Embracing Technology, Data Science, and AI

It’s crucial to understand that the provision of care is facing scalability hurdles amidst a disengaging provider workforce and the escalating complexity of patient care. Yet, history teaches us valuable lessons. Just as the stethoscope faced initial resistance before becoming a ubiquitous tool in medical practice, technology, AI, and data science are surmounting their adoption hurdles to become the integral components of the modern healthcare toolkit. Using these tools effectively, medical underwriters are transformed into the human judgement for the “gray,” complex cases, but also are poised to play a huge role in being the subject matter experts that write the blueprints for explainability of the automation algorithms. While there is a palpable fear in the industry and in the clinical practice of medicine that technology could eventually overtake human judgment, I believe that is farfetched from reality. A human in the loop will always be necessary – to define extremes and break ties. I feel that technology will never replace underwriters or clinicians, but those professionals who embrace and efficiently use technology will replace those who do not.

Responsible use of technology, premised on optimized data, is the perfect combination to enhance predictive modeling and foster responsible AI deployment. This iterative process entails right-sizing inputs and outputs for specific communities and ensuring clinical explainability to mitigate biases. It avoids black box solutions that obscure human understanding and transparency. It is foundational for equitable, contextual, accurate, and ethical decision making in both the clinical realm and the underwriting risk-selection realm that are so inextricably linked.
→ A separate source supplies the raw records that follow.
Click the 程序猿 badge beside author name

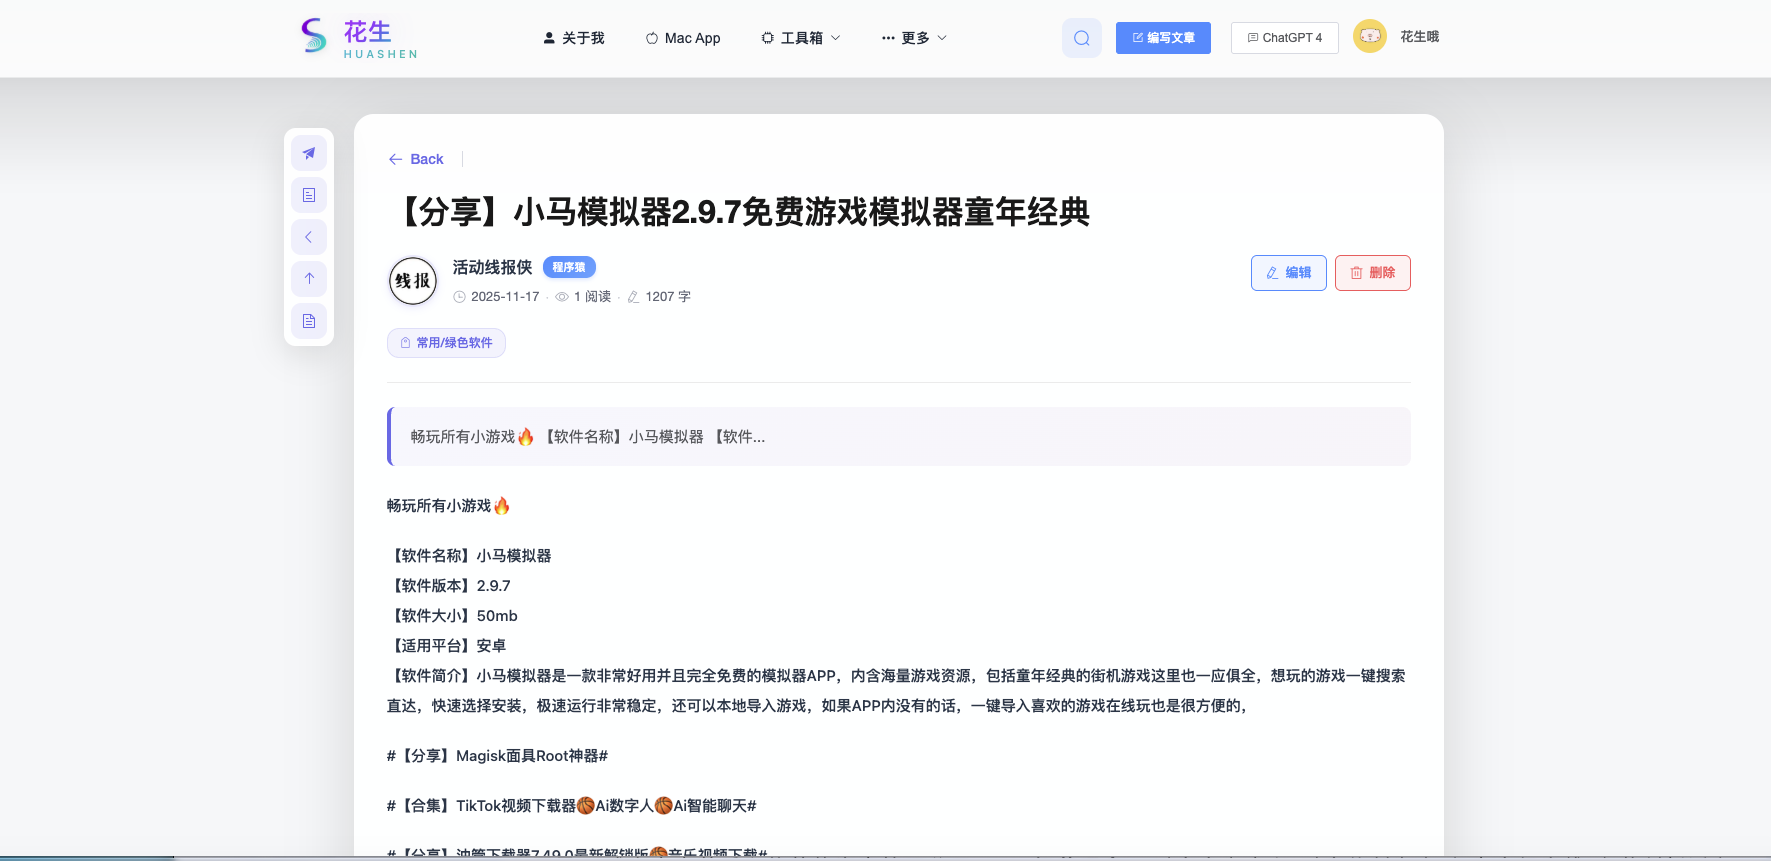pos(569,267)
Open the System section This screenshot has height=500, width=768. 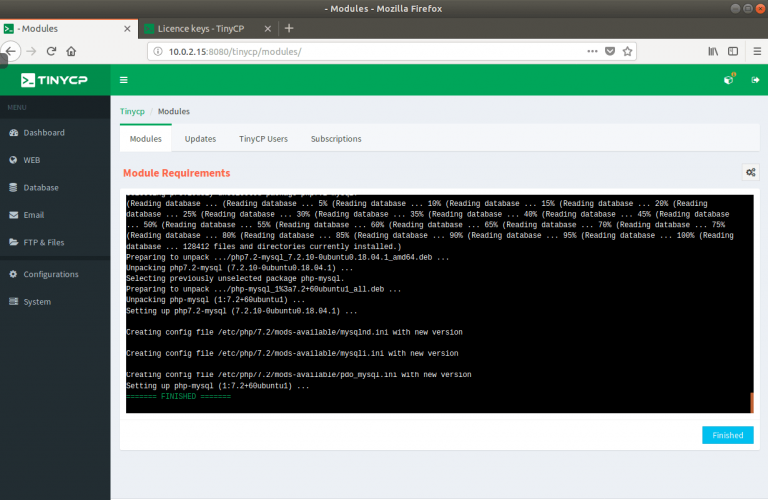37,301
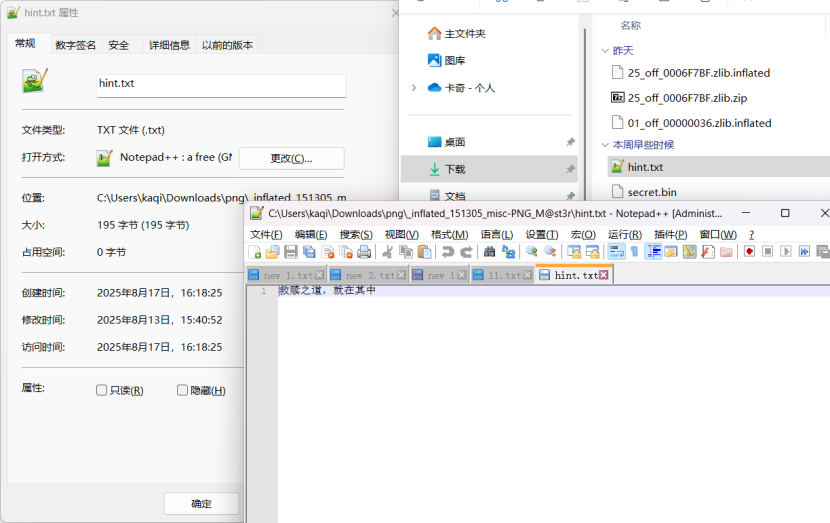Click the New file icon in Notepad++ toolbar
830x523 pixels.
[x=255, y=252]
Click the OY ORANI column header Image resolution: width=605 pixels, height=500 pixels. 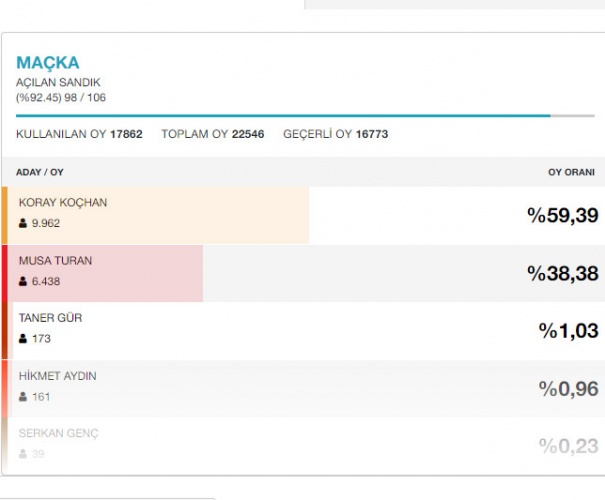pyautogui.click(x=571, y=172)
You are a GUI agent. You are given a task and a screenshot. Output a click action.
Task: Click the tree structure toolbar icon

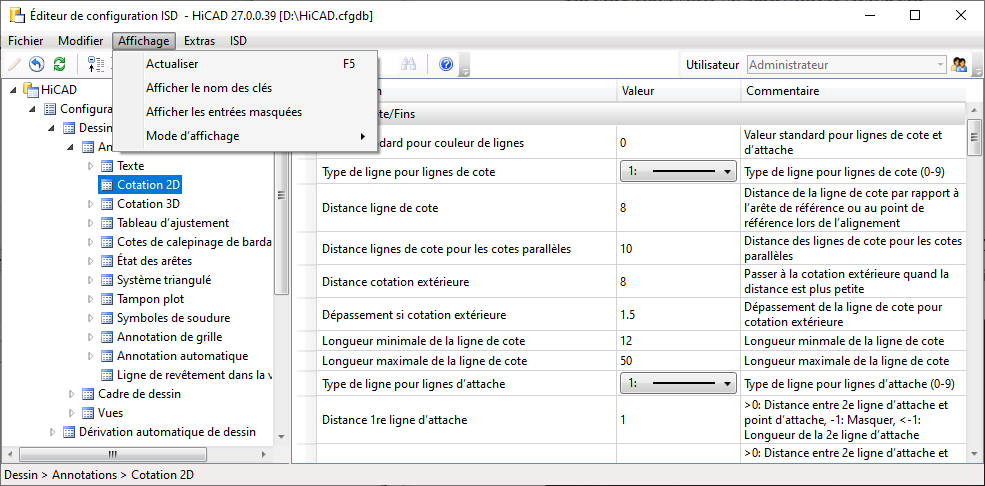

In conclusion, navigating the complexities of digital health data in the life insurance industry requires a formalized collaboration between underwriters, informaticists and technologists. It also requires a semantic understanding of how health data is captured during an episode of care, the drivers of provider documentation, and the variability in how it is represented – the underwriter needs to be on the same wavelength as the documenting provider. It requires attention to quality, embracing flexibility, and adoption of a change management culture. An interdisciplinary collaboration that is premised on interoperability, data transparency, and outcome explainability ushers in an evidence-based, personalized, proactive, and innovative approach to the underwriting of today and the future.